▶ **What is being asked**: Reproduce the entries below verbatim, from the line containing "Select the Size" through the line containing "Instruction: Refresh Hamburg price details", both lines included.

▶ **Listed entries**:
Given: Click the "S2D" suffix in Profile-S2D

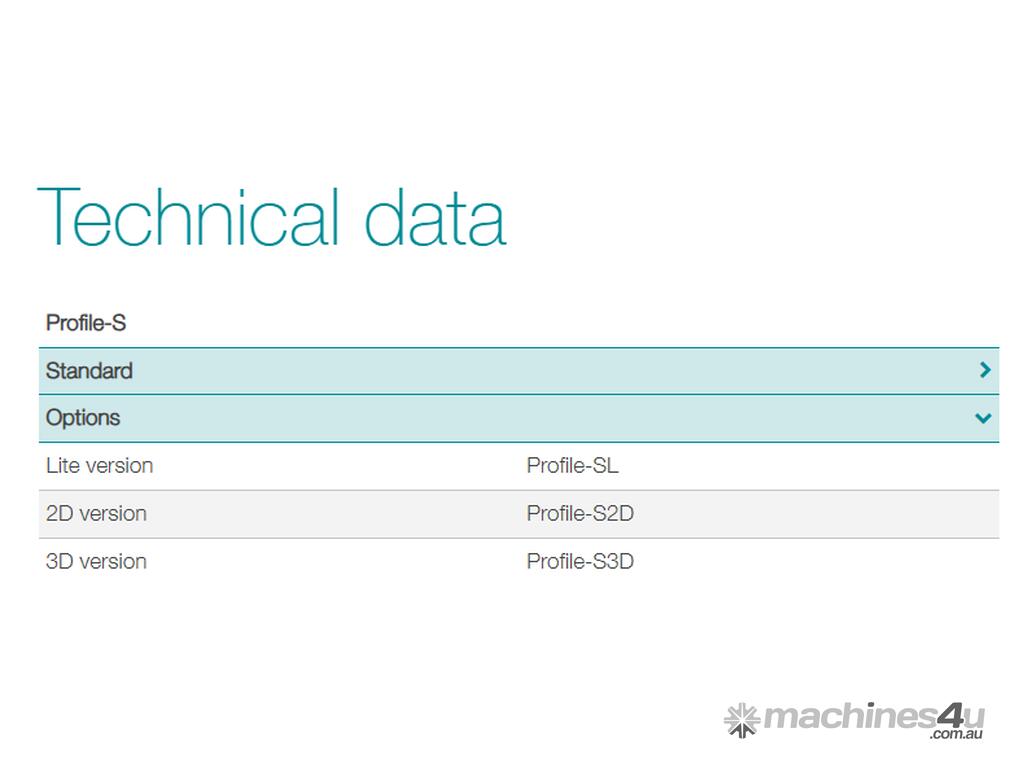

---

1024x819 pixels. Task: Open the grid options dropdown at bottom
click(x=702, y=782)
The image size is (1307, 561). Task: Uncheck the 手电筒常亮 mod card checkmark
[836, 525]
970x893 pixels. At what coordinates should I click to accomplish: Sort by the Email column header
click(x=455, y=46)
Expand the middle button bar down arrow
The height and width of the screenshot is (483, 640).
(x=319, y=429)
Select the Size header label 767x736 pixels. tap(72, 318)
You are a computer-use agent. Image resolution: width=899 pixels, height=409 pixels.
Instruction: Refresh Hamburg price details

▶ **Reply to the task**:
Select the Size header label 767x736 pixels. tap(72, 318)
You are a computer-use agent. Image resolution: width=899 pixels, height=409 pixels.
Instruction: Refresh Hamburg price details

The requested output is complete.